May 23, 2022 | Emily Ford Sytsma
Children learn so much in the preschool years. Some of what they learn is content. They learn that insects have six legs and that blue and yellow make green. They soak up new vocabulary and learn to count forwards and backwards. But most importantly, they learn about how to learn and how to manage themselves at school (and in life outside of school).
Between ages 3 and 6, children rapidly develop skills known as EXECUTIVE FUNCTIONING SKILLS. Executive function can be thought of as the control center of the brain. These skills are the skills that help students organize, plan, and make decisions.
Many experts group executive functioning skills into these buckets:
For a more complete explanation, watch this five minute video (also available in Spanish).
Our Portrait of a Graduate describes what it looks like to successfully complete the MSS program. It highlights that a MSS graduate is an EXPERT LEARNER. Many of the outcomes describe a student ready to deal independently in a rigorous learning environment. We hope you received our magazine called Inspire at home and were able to read stories about a few of our successful “expert learner” graduates.
An expert learner is able to pay attention, focus, set goals, make and carry out plans, follow a schedule, and break a big task into smaller parts. They have control over their thinking in a way that allows them to go deep and make connections that build rich understanding. They often have developed good executive functioning skills.
Students who do not develop strong executive function skills sometimes lose materials, forget their homework, or do not follow an assignment’s directions. They might have a hard time retaining facts, solving problems that take several steps, figuring out what’s important in things they are reading, and putting things in a reasonable order when they are writing.
In the preschool we work on foundational executive functioning skills each day. We use signals to start and stop work. We show children multi-step tasks and support their memory development as they are able to hold more and more information while they work. We establish set routines and then sometimes change it all up a little. We sing songs that require children to remember and retrieve words, tune, and movements at the same time. We ask them to tell us the plan for their work and then to reflect on whether they kept to that plan or changed their mind or approach.
There are things you can do at home as well to help your children develop executive functioning skills as well:
Play games that have rules. When children are younger, they often want to make up their own rules for games but as they pass age three, make sure sometimes you ask them to follow the rules. This builds both working memory and inhibitory control.
Also play games with new and different rules. Say, “Today in Candy Land, if the card says move one square, you can move two. If it says move two squares, you can only move one.” Sort your stuffed animal collection or truck by color. Then sort it again by size. Changing the rules and changing the way you categorize one set of objects helps build flexible thinking.
Play games that require a child to pay attention. At school sometimes we play “I’m thinking of an animal that _____ and _____ .” Keeping track of 2 qualities while guessing builds working memory.
Begin to engage children in stories in a way that calls them to pay close attention. Change the name of the character as you read or replace a word with its opposite. If they don’t notice and correct you, point out what you are doing and try again. In a familiar book, stop every few pages and ask them to tell you what comes next. This will help them track with the story and practice focusing.
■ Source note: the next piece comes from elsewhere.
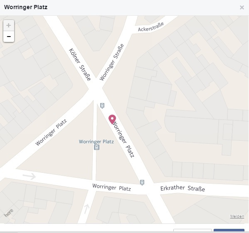The height and width of the screenshot is (233, 249).
Task: Click the here logo watermark
Action: pyautogui.click(x=9, y=213)
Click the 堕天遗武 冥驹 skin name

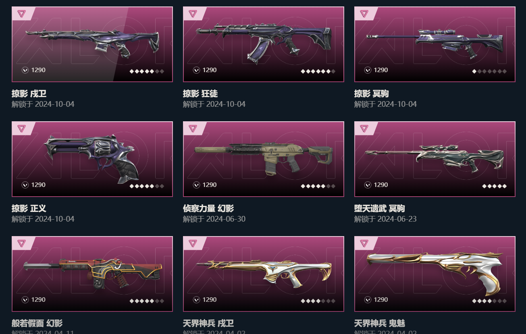[379, 209]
Help your children stretch out how long they can wait. This can involve learning strategies that make waiting easier. Sing a favorite song together while you wait in line at the store or make a verbal list of kinds of animals while in traffic. Students who can manage their behavior when they have to wait will have more success at working toward goals with less distraction and frustration.
No one is born with executive functioning skills. Developing them is partly a natural process and partly supported by the environment and adults surrounding a child. Adults can provide and environment that requires planning and organization. Then adults can provide scaffolding that allows young children to get support with executive functioning skills until they are able to perform them on their own. As your child develops, gradually offer more challenge and more independence. And, as always, check in with your child’s teacher if you have any concerns or questions.